#### Requirements
Convert the lines between the one holding "You are a computer-use agent." and the one holding "Instruction: Expand the", inclusive, into a JSON list of strings with one string per line and blank lines omitted.

#### Source material

+ + +

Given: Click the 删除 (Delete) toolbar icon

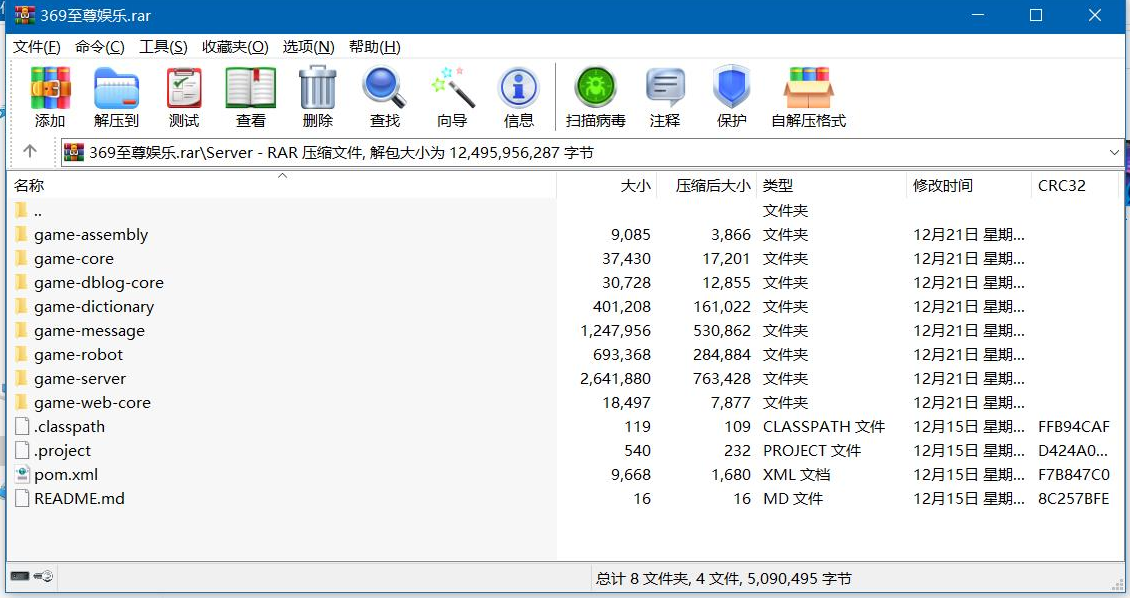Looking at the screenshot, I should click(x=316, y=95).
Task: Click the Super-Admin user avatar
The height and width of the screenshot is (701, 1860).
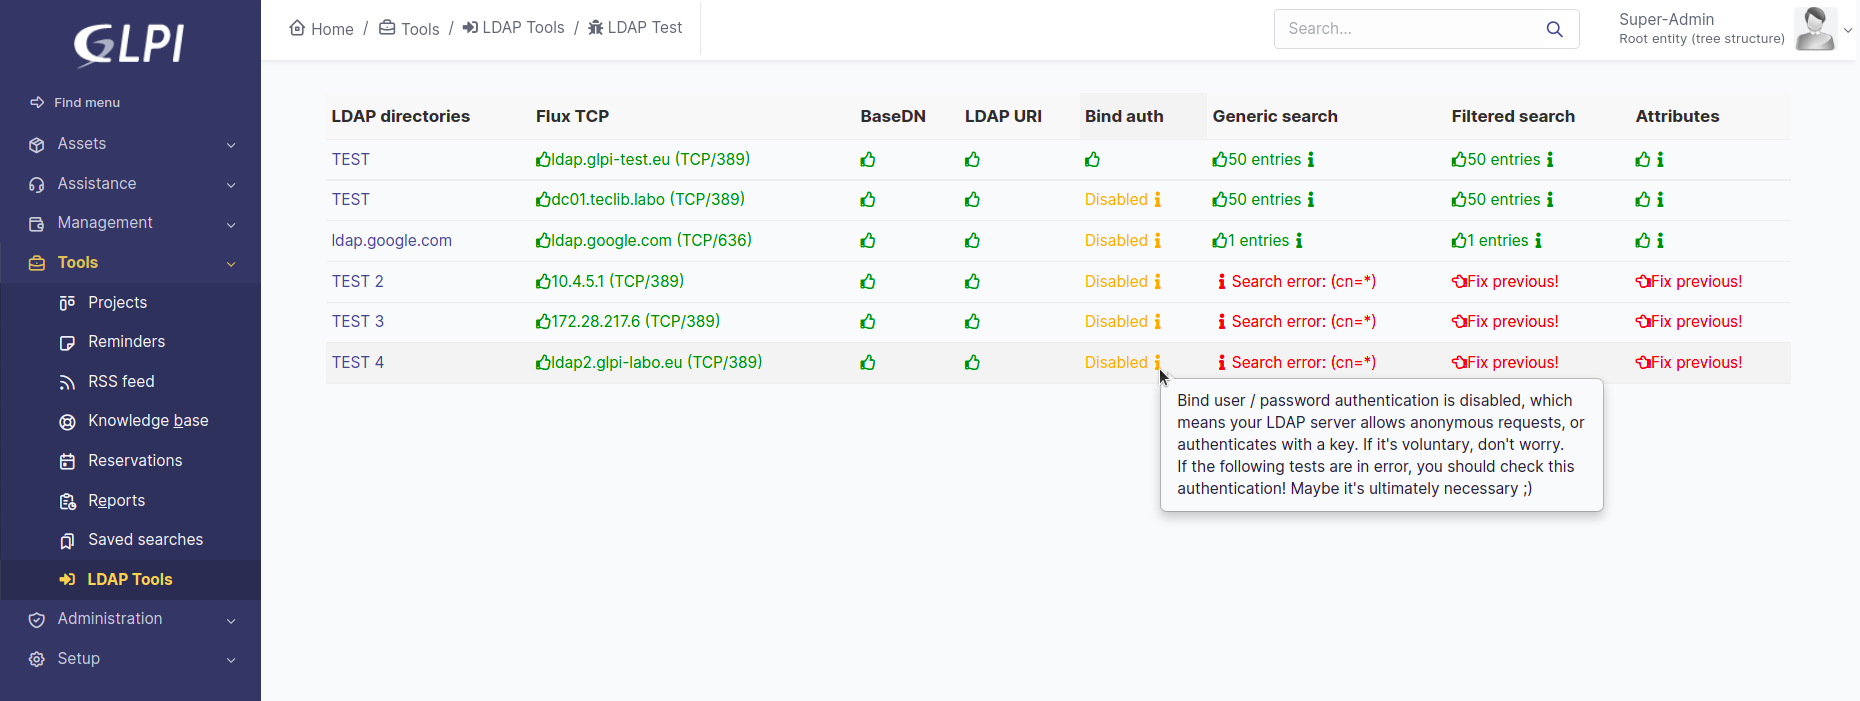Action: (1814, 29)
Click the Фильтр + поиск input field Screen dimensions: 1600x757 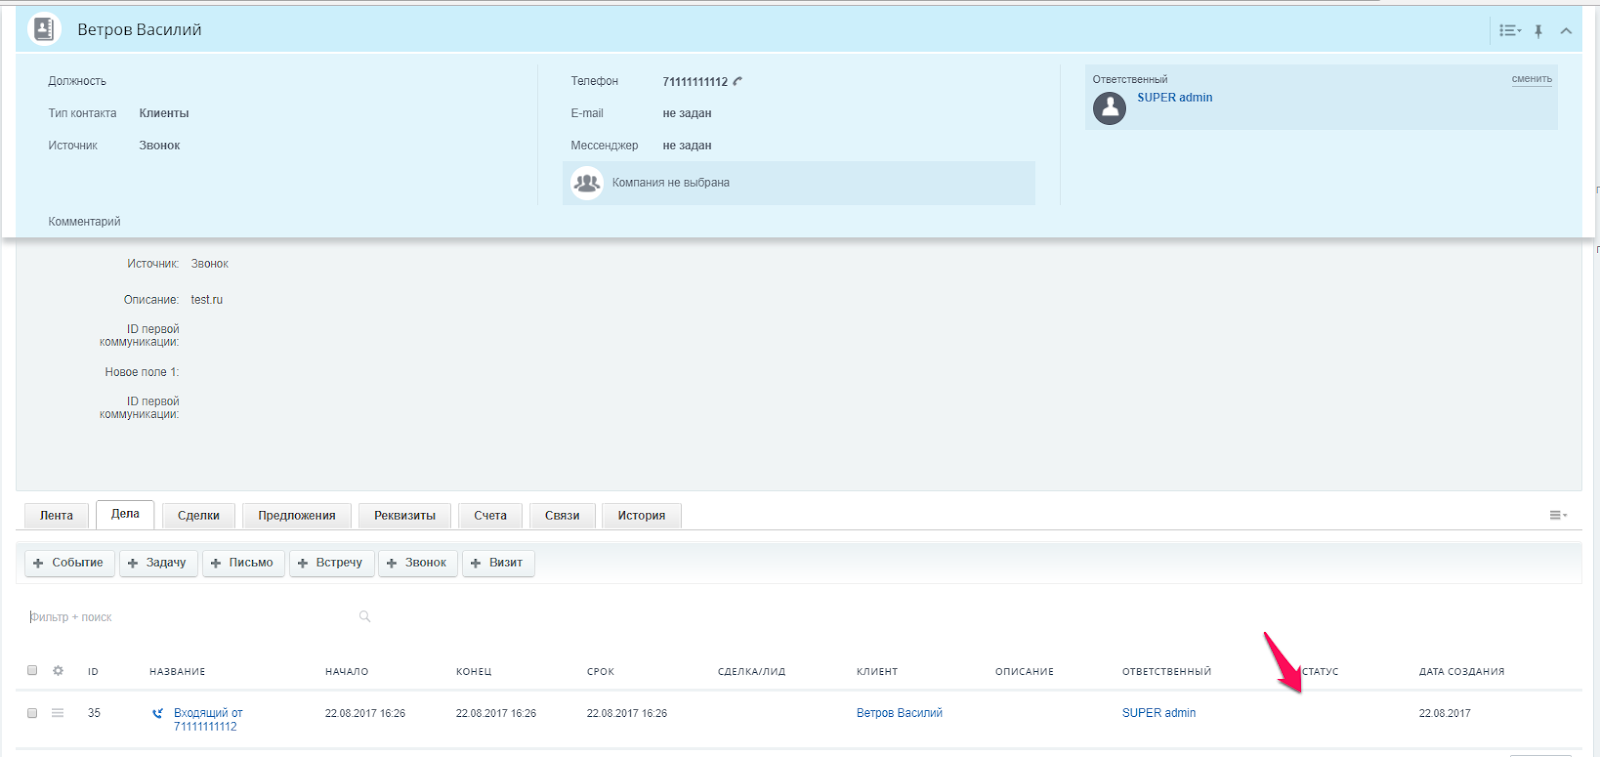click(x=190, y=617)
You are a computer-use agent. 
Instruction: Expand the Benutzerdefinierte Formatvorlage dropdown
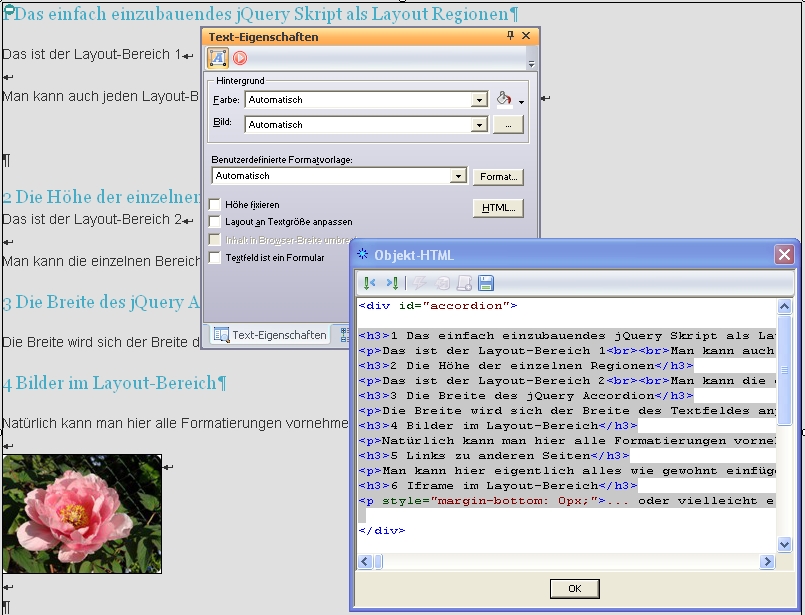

+ + +

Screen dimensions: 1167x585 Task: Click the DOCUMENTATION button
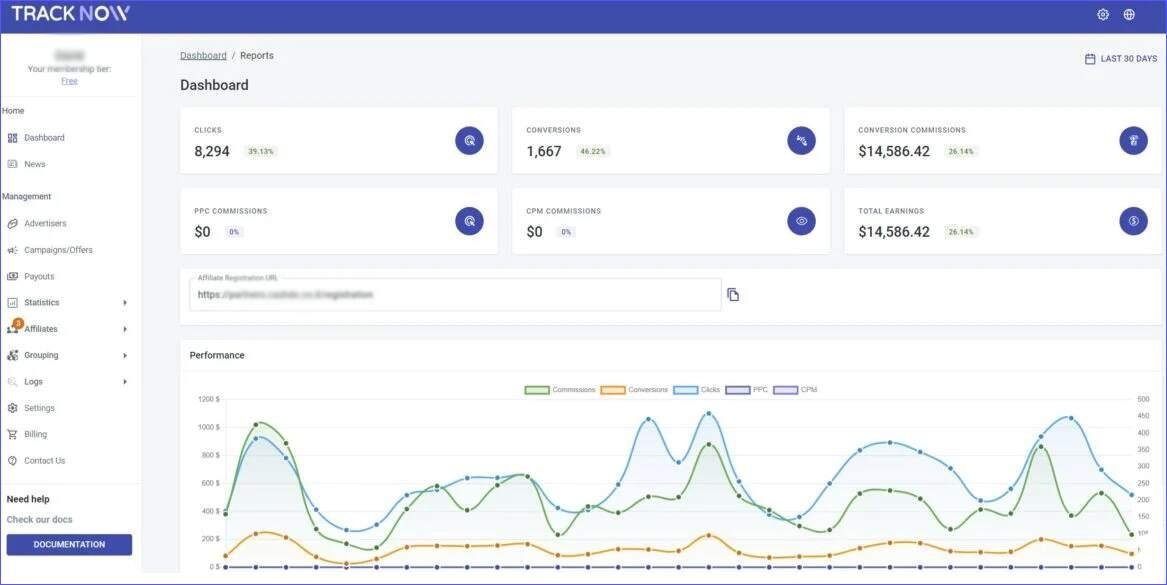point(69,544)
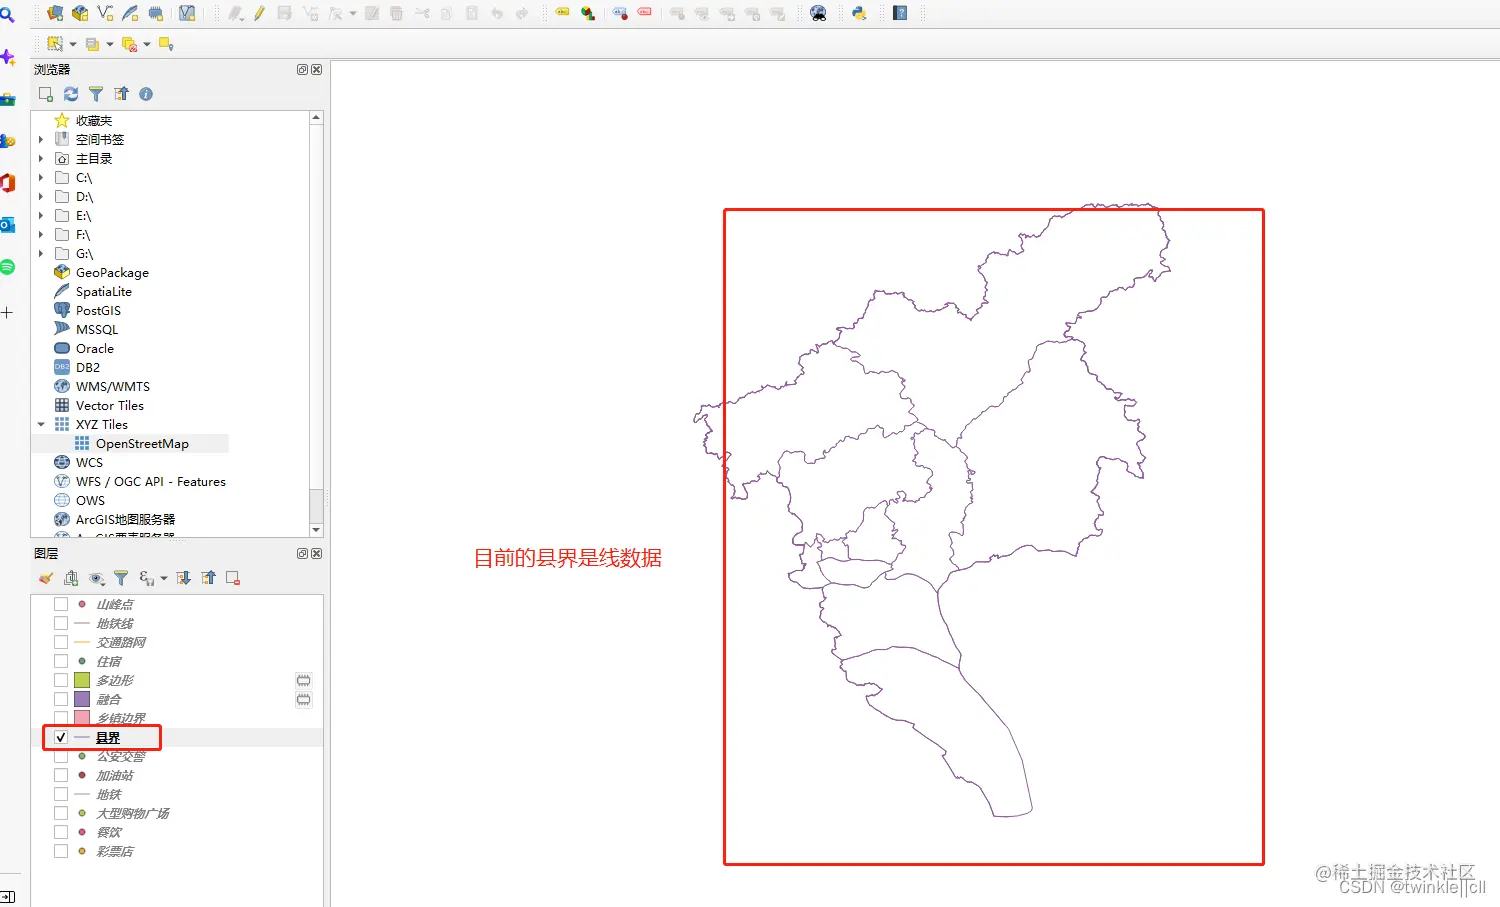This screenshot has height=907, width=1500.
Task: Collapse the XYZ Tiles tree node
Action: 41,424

+ + +

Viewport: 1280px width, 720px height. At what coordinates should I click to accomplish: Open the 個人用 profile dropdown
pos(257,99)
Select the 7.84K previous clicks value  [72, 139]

+ + +

#### Worked answer
[
  "You are a computer-use agent. ",
  "Instruction: Expand the Benutzerdefinierte Formatvorlage dropdown"
]